Still reeling under the impact of the crisis, and with few allies left by its side, many who are part of the once-formidable SLFP are today eager to align with the brand-new SLPP, which has Mr. Rajapaksa as its de facto leader, to remain electorally relevant. Especially so after the October crisis that saw the party pushed to an even weaker wicket.

With no portfolios or government positions — except for Mr. Sirisena who holds select Ministries — SLFP legislators are neither in a position to initiate populist schemes to please vote banks nor are they able to appropriate the voice of the “Opposition” after being in government for nearly four years.

Going by the political grapevine and the logic of power, it appears that the SLPP will have the last word on a possible alliance.

The two parties, according to local media reports last week, are in the process of setting up a joint committee to explore and negotiate such a coalition.

In the event of a likely presidential election first, ahead of provincial polls or a general election, this would have to boil down to who the presidential candidate might be. Will a new party being built by Mr. Rajapaksa’s brother Basil, known to be an astute poll strategist, throw its weight behind President Sirisena and support his candidature again? Or would it field its own candidate with or without the SLFP’s backing?

After more than half a century, the next national election will see a contest that goes beyond a fight between Sri Lanka’s two major parties and their allies — the once social democratic SLFP and the pro-market United National Party (UNP).

Disillusioned MPs

Understandably, SLFP MPs are a disillusioned lot. Not all of them are comfortable working with the Rajapaksas again; on the other hand, the UNP with its internal dilemmas over leadership and glaring incumbency is not enticing either.

“We need to revive the SLFP, perhaps rebrand it as a party that speaks to young voters,” a senior MP told The Hindu .

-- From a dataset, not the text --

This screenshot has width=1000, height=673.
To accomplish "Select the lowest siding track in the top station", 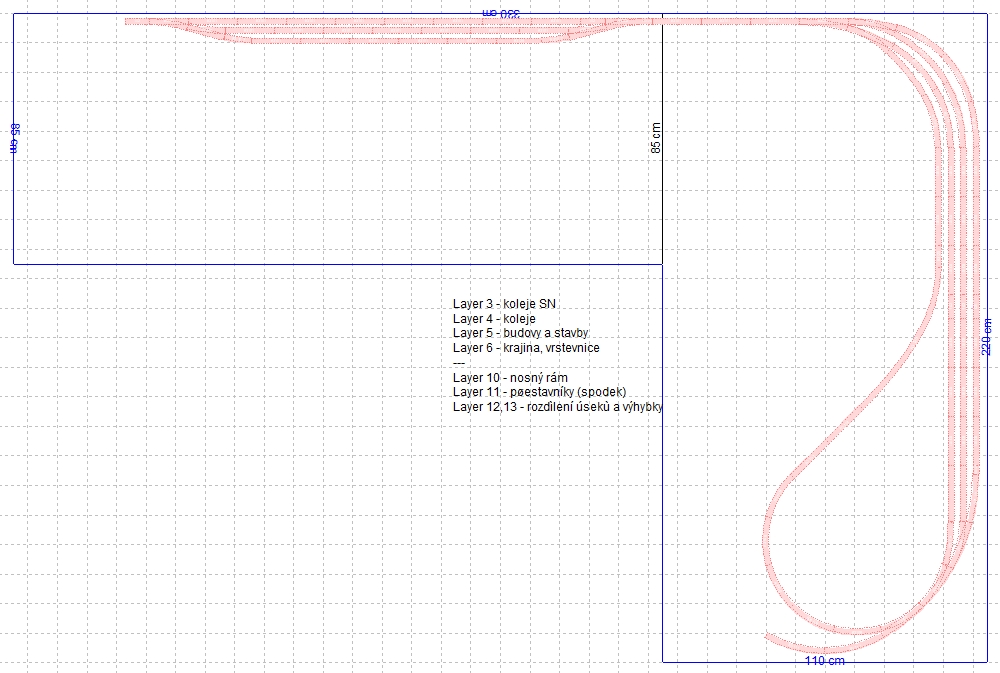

All the same, with limited strength and and baggage of incumbency it shares with the UNP, that is no small task. Moreover, the MPs know that in electoral terms, they need the SLPP more than the SLPP needs them or their party.

As for Mr. Rajapaksa, he may have won a war and held on to presidency for two consecutive terms, but the SLFP, in which he rose to the helm, was always associated with the Bandaranaike clan — with its founder S.W.R.D. Bandaranaike and subsequent leaders Sirimavo Bandaranaike and Ms. Kumaratunga.

The SLPP, instead, is a party formed by a Rajapaksa, and evidently for the Rajapaksas.

Founded in 1951, the SLFP was styled as a “centre-left party” that would be a serious alternative to the UNP, radically altering the national political scape. Seventy years since, it is looking for a new lease of life, even if not hold on to power.

Meera Srinivasan is The Hindu ’s Colombo correspondent.